The influence of Dr. Hohenberg on the day-to-day decisions of Marilyn’s business life seems to have grown like Topsy: “Milton telephoned to say the psychiatrist vetoed Marilyn’s seeing Peter [Leonardi] . . . and that Marilyn should not submit to the demands of everyone who insisted upon seeing her.” Why it should have been necessary for Greene or anyone else to obtain Dr. Hohenberg’s approval, or even to involve her in business and legal matters, is not easy to know, but that she made herself virtually indispensable to Milton and Marilyn was obvious. And that they were in no position to act independently—much less to regulate their mutual, increasing reliance on barbiturates—further suggests that perhaps they required treatment other than what Margaret Hohenberg was prepared to provide.
But the principals of Marilyn Monroe Productions were to end 1955 and begin 1956 in good spirits, whatever the attendant psychological problems. After all the fussing and feuding between Fox and MMP—much of it merely keeping lawyers and agents busy with reams of paper—a contract was ready for Marilyn to sign.

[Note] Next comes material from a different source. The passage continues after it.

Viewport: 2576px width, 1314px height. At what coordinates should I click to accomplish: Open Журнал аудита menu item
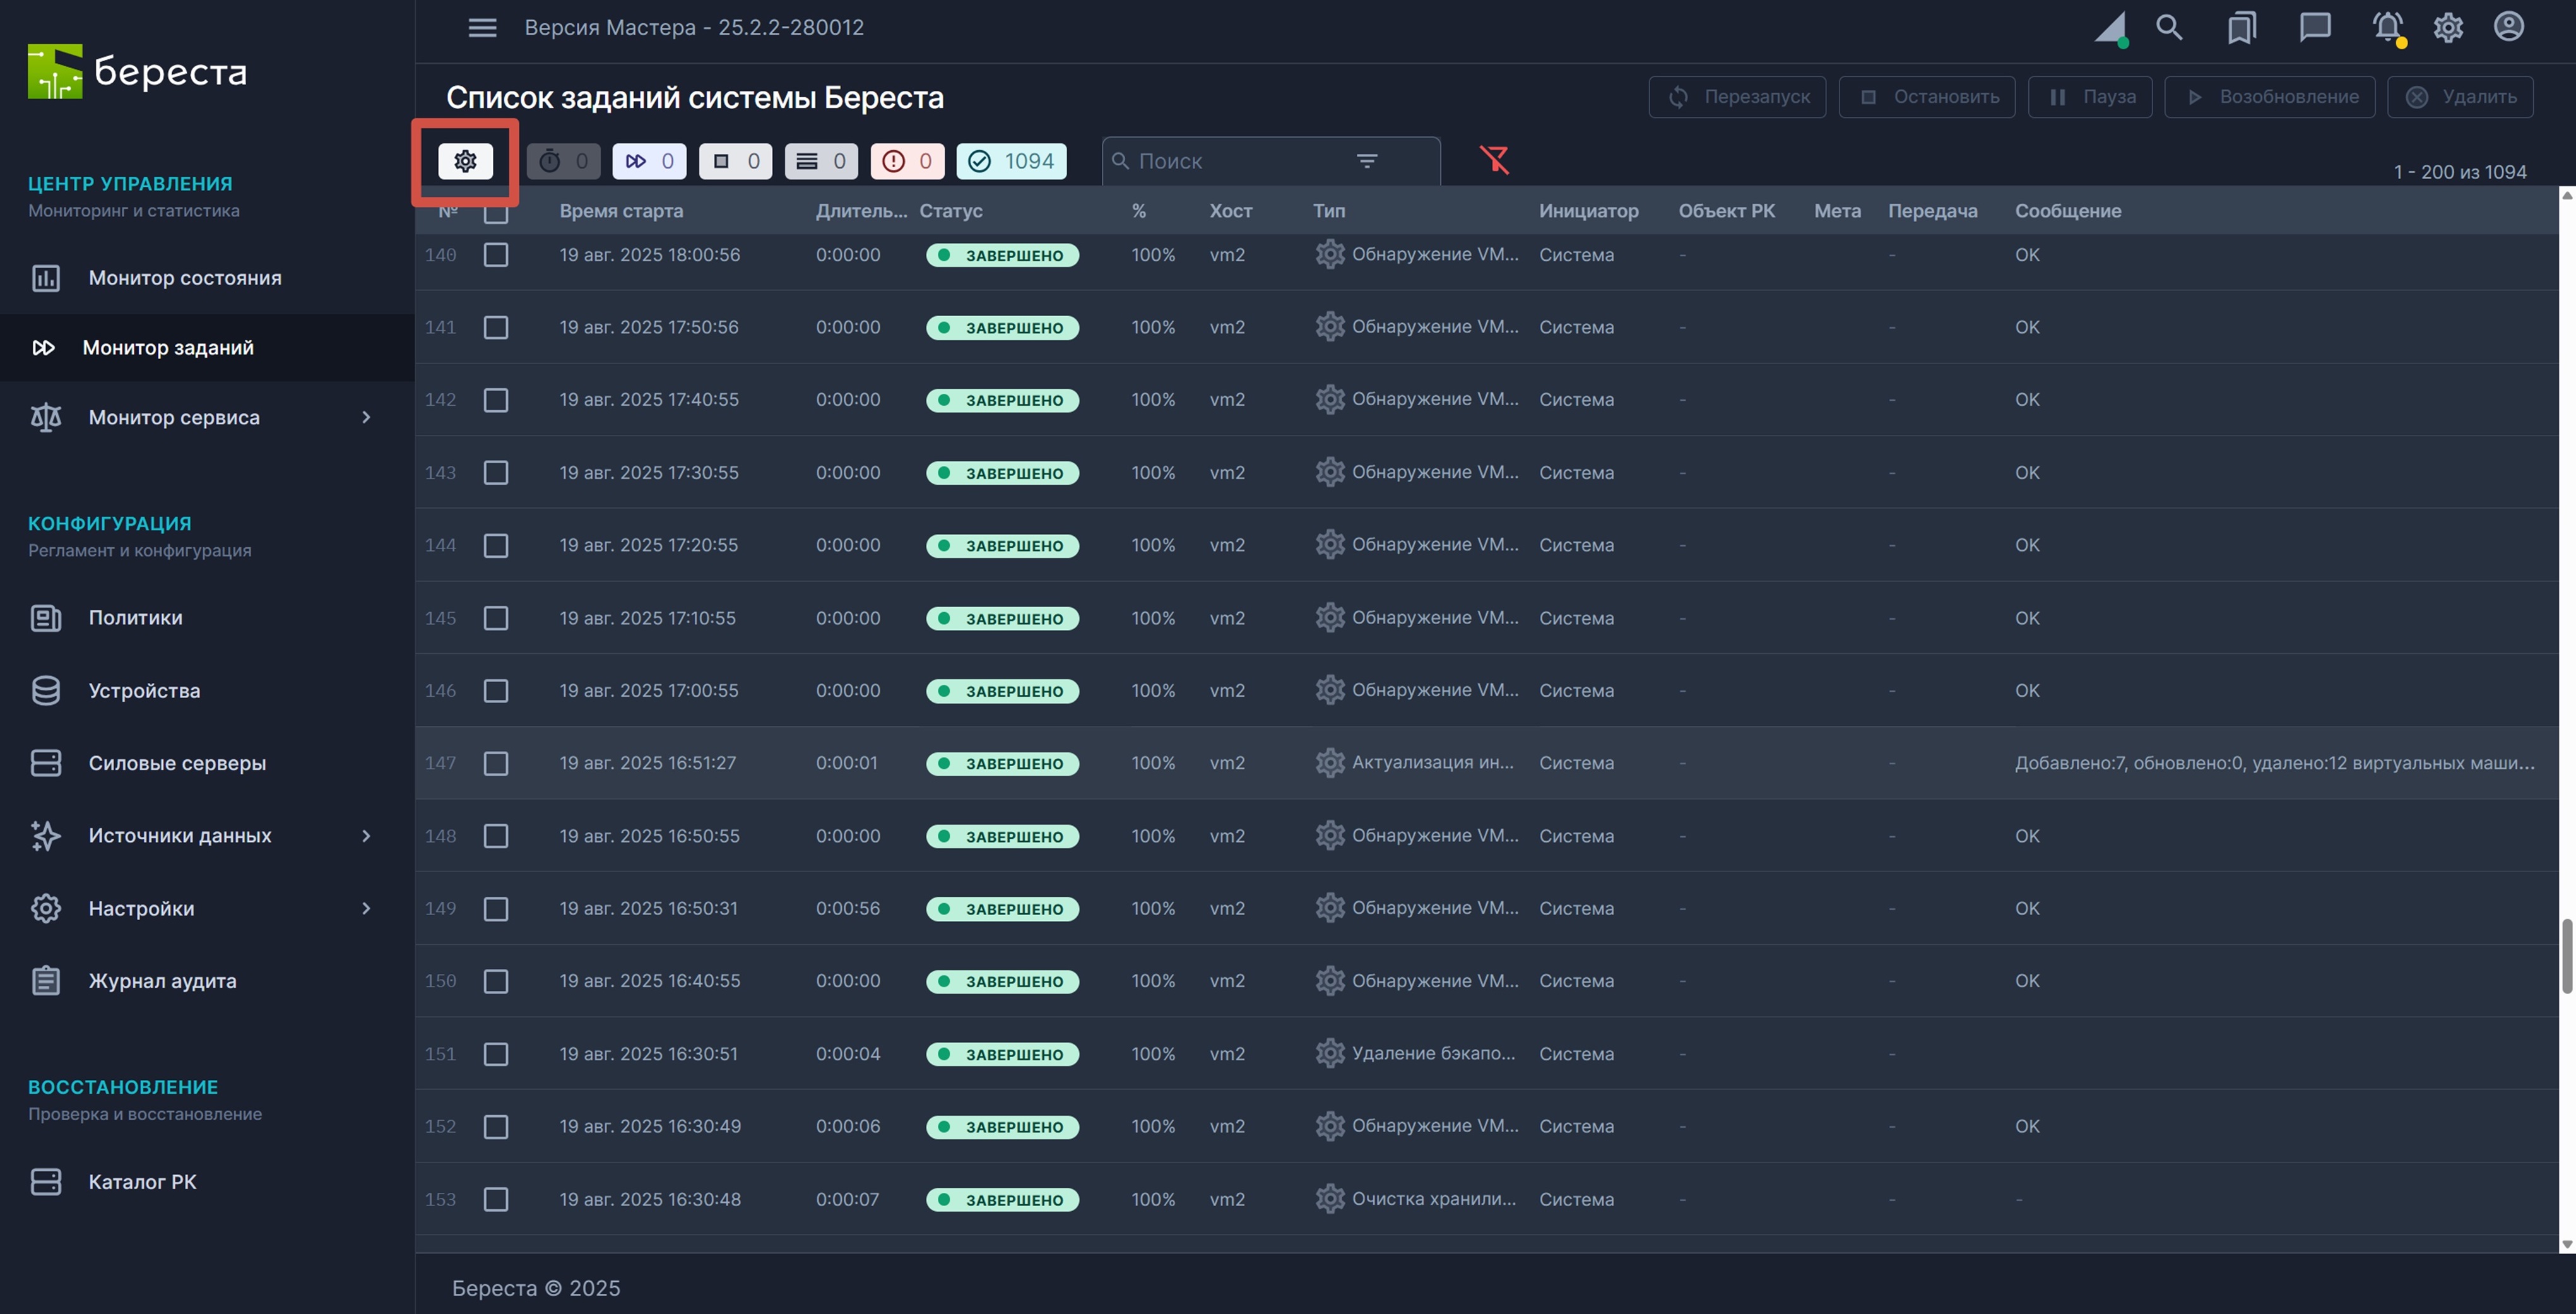point(162,981)
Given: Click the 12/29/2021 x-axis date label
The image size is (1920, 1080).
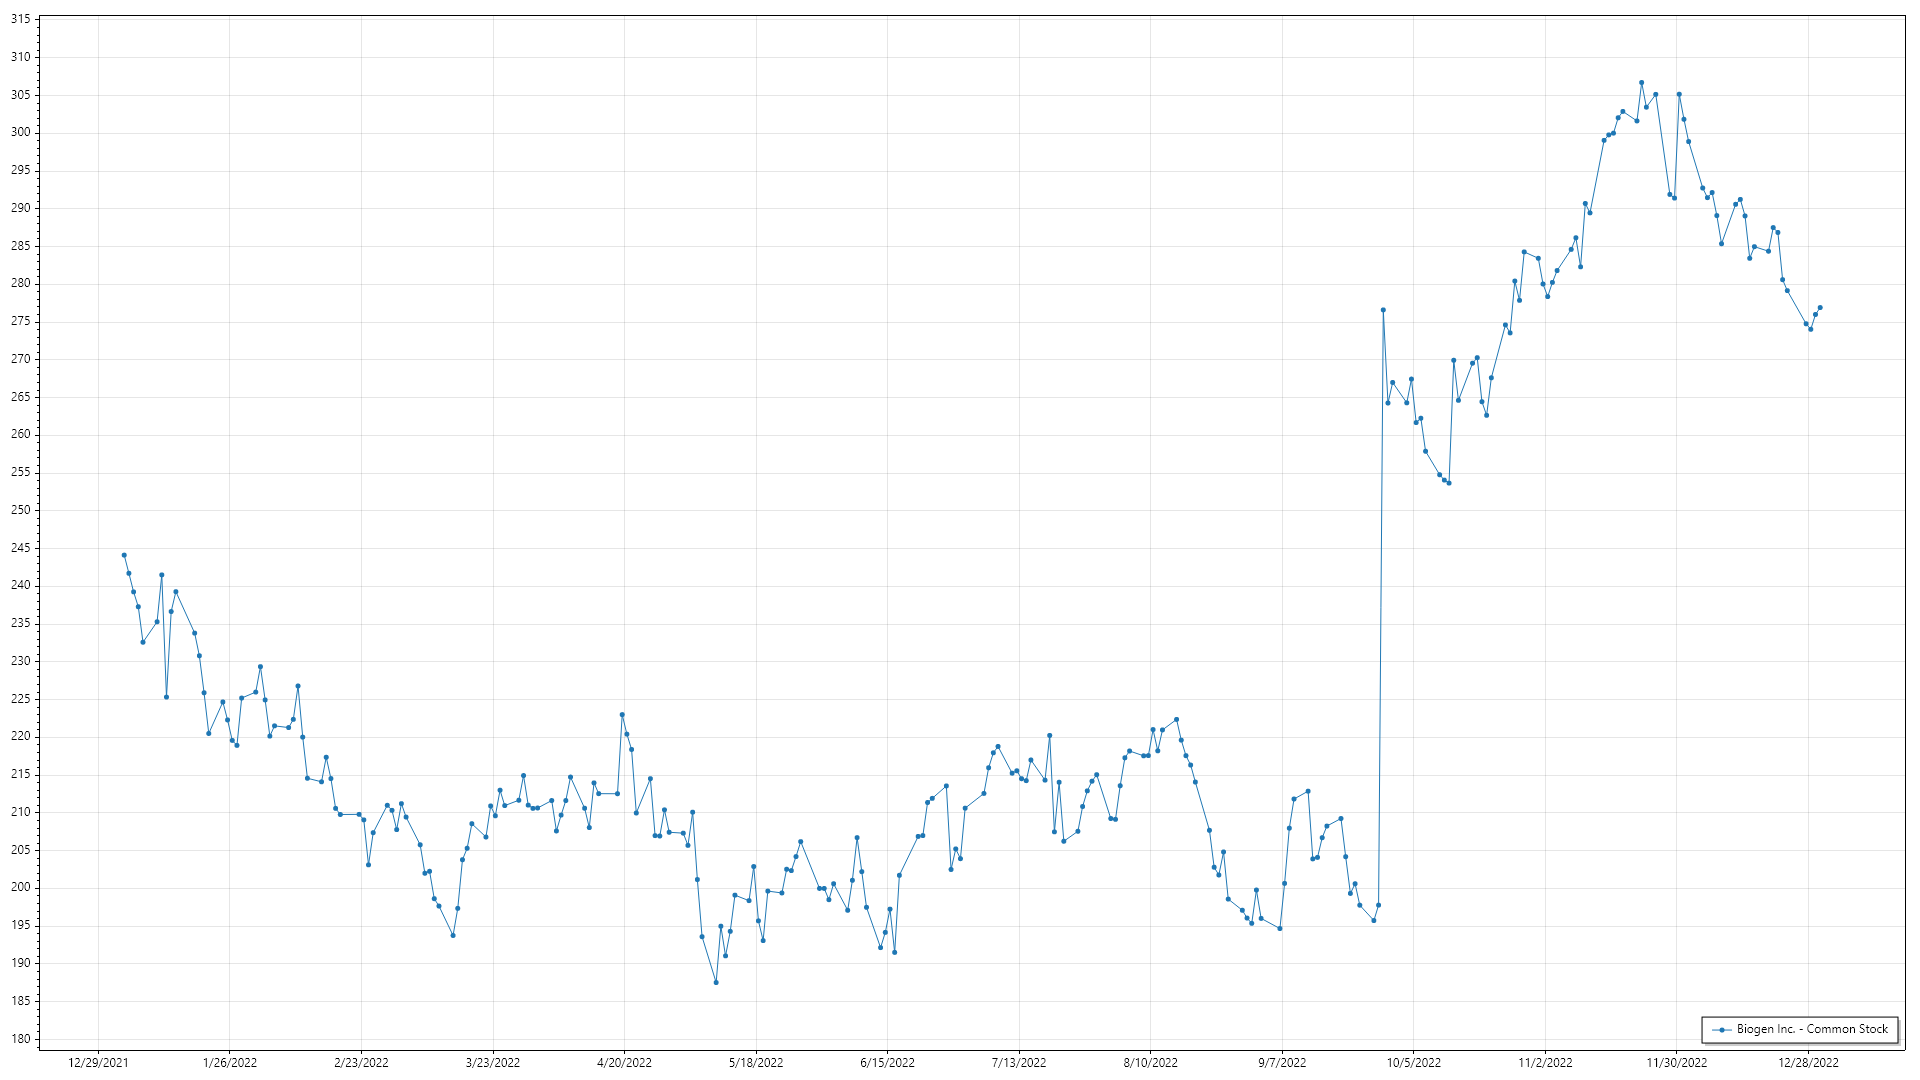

Its principal provisions provided at last the tardy bonus for Itch, plus $100,000 per upcoming film and $500 weekly during production for maid service and other expenses. She had to appear in only four films for Fox over the next seven years, and they would be projects whose subject, director and cinematographer she could approve; she could make one picture at another studio for each she made with Fox; and she could record, be heard on radio and appear on a half-dozen television programs annually; she would also have the benefits of a tax shelter, for her own corporation would pay out her salary.4 In regular monthly checks to MMP, Fox would pay Marilyn a gross annual salary of $100,000, and Milton would receive $75,000.
The year ended as it began, with a champagne party—this one held privately and quietly, at the Greenes’ home as midnight tolled on December thirty-first. To make it altogether a happy new year, they had just decided on the company’s first two projects ahead, each based on a play. Marilyn was to appear in a film of William Inge’s Broadway hit Bus Stop for Fox, and with Laurence Olivier in a movie version of Terence Rattigan’s The Sleeping Prince, to be produced in London.
“I’m beginning to understand myself now,” she said that season. “I can face myself more, you might say. I’ve spent most of my life running away from myself, but after all, I’m a mixture of simplicity and complexes.” There would be ample and dramatic opportunities offstage, during the coming year, for all this to be tested.
1. For all the boldness and the ambiguity of her adoption of disguises, there was still the fundamental crisis of identity, to which Marilyn even referred jokingly. When Susan Strasberg once said she was in conflict about something and that she felt she had another voice clamoring inside her head, Marilyn remarked, “You have only one voice? I have a whole committee!”
2. However much Hollywood marketed Marilyn and sex, it continued to reward elegance: the Oscars in 1953 and 1954 were handed to Audrey Hepburn and Grace Kelly. Even later, her extraordinary work in Bus Stop and The Prince and the Showgirl was ignored by colleagues: Marilyn, who had the temerity to have spent a year away from Hollywood, was not even nominated for an Academy Award.
3. Curiously, however—perhaps because it had to be done with the express approval of the attorney general—there was no extensive security check conducted on Marilyn during 1955.
4. At the time, the top corporation tax was fifty-three percent, while the top personal income tax was eighty-eight percent.